- A Península, veículo de investimentos da família de Abílio Diniz, vendeu 9,2% do Carrefour para a família Saadé, da França, que passa a deter cerca de 4% do capital e terá Rodolphe Saadé no conselho.
- A transação, anunciada em 12 de novembro de 2025, encerra uma parceria de dez anos entre as partes. O valor da operação é estimado em € 390 milhões.
- Com a aquisição, a família Saadé fica responsável por aproximadamente 4% do capital do Carrefour; Rodolphe Saadé integrará o conselho de administração da rede de supermercados.
- A fortuna da família Saadé, ligada ao grupo de transporte CMA CGM, é avaliada em cerca de US$ 34 bilhões, segundo o Bloomberg Billionaires Index.
- A saída da Península resulta na desocupação de cadeiras no conselho ocupadas por Eduardo Rossi, presidente da Península, e por Flavia Buarque de Almeida; até então, a Península respondia por 9,2% das ações e cerca de 15,7% dos direitos de voto na empresa.
A Península, veículo de investimentos da família de Abílio Diniz, vendeu sua participação de 9,2% no Carrefour para a bilionária família Saadé, da França. A transação, que encerra uma parceria de dez anos, foi anunciada nesta quarta-feira, 12 de novembro de 2025. O valor estimado da operação gira em torno de € 390 milhões.
Com a aquisição, a família Saadé passa a deter cerca de 4% do capital do Carrefour, e Rodolphe Saadé se juntará ao conselho de administração da rede de supermercados. A fortuna da família Saadé, originária do grupo de transporte marítimo CMA CGM, é avaliada em aproximadamente US$ 34 bilhões, conforme o Bloomberg Billionaires Index.
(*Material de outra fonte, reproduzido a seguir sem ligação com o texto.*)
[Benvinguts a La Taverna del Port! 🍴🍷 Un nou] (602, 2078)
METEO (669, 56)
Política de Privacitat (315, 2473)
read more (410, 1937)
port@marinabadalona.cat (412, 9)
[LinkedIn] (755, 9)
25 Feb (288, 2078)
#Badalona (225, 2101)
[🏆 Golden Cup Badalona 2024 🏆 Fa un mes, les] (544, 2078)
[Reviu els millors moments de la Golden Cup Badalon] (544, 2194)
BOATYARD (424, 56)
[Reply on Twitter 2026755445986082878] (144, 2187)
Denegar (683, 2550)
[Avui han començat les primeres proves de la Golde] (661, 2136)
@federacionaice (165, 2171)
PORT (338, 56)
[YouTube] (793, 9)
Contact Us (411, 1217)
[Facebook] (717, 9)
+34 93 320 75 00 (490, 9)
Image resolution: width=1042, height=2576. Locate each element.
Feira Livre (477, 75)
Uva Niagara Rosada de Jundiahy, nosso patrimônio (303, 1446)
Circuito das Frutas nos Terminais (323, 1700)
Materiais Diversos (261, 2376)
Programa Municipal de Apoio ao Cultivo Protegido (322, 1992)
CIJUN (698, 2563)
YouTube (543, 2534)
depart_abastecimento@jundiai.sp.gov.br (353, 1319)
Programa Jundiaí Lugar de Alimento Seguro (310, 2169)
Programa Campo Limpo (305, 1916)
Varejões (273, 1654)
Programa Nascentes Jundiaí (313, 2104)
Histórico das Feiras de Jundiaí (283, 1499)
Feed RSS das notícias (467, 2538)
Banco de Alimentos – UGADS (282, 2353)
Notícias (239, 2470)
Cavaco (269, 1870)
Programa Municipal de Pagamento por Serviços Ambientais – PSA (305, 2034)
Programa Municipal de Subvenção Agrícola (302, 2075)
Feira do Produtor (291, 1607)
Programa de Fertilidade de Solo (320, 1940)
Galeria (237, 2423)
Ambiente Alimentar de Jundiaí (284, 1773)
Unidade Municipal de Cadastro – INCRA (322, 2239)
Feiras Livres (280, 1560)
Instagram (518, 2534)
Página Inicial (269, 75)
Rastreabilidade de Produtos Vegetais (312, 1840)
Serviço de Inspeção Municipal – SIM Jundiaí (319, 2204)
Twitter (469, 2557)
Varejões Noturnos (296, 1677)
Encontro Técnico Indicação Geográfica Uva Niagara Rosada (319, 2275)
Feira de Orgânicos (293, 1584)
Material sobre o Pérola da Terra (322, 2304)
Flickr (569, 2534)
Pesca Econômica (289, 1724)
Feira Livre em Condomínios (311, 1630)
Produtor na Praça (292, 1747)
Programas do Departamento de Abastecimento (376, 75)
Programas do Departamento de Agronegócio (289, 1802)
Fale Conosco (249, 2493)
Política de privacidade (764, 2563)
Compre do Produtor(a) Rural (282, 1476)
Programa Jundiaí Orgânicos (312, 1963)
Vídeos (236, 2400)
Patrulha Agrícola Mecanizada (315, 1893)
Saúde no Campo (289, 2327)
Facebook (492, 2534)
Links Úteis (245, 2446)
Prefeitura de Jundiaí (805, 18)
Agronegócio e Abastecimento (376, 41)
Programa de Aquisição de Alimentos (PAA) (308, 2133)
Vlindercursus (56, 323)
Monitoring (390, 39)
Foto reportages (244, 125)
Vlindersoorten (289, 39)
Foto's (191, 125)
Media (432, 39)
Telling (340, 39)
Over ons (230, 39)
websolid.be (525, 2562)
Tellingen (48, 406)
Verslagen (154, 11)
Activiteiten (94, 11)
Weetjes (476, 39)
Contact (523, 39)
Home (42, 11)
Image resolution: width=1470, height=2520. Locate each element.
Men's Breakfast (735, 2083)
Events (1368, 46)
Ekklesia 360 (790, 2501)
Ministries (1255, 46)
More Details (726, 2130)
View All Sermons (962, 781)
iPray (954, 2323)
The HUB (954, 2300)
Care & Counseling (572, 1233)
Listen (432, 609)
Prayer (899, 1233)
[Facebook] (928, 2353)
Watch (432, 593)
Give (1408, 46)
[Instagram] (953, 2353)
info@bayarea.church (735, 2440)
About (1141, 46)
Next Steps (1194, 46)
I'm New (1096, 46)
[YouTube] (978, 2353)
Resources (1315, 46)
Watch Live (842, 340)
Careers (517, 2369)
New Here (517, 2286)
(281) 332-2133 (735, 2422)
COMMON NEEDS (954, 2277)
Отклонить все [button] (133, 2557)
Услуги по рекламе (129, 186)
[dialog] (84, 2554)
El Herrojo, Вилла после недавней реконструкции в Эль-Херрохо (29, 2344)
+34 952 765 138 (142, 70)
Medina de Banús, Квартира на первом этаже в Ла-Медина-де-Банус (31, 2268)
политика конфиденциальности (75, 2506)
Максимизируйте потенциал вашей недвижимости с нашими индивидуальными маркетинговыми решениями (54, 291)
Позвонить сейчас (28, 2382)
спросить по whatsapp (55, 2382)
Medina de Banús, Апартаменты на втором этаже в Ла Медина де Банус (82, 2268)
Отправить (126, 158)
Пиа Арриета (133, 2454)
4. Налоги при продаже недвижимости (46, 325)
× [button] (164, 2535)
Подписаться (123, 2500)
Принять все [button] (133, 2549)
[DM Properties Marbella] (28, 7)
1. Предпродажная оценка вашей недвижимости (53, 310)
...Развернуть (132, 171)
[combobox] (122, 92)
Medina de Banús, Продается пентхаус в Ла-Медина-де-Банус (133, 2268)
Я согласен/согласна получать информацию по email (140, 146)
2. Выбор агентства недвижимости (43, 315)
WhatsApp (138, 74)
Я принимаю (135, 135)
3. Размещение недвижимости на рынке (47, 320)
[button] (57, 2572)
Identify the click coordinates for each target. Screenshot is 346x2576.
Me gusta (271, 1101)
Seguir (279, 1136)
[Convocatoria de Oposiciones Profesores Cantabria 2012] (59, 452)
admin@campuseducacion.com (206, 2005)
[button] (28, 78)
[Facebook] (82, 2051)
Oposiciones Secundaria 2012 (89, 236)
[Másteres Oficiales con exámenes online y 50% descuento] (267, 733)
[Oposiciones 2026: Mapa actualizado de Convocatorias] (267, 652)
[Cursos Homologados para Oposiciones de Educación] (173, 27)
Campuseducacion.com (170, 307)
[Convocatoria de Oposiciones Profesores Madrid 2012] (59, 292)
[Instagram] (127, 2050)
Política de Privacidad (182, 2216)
O presidente da Península, Eduardo Rossi, destacou que a decisão de vender a fatia no Carrefour faz parte de uma nova estratégia de alocação de ativos do fundo. A saída da Península resultará na desocupação de cadeiras no conselho ocupadas por Rossi e por Flavia Buarque de Almeida.
A Península, que administrava 9,2% das ações do Carrefour ao fim de 2024, representava cerca de 15,7% dos direitos de voto na companhia. A venda marca uma mudança significativa na estrutura acionária do Carrefour, que agora se vê com novos investidores estratégicos.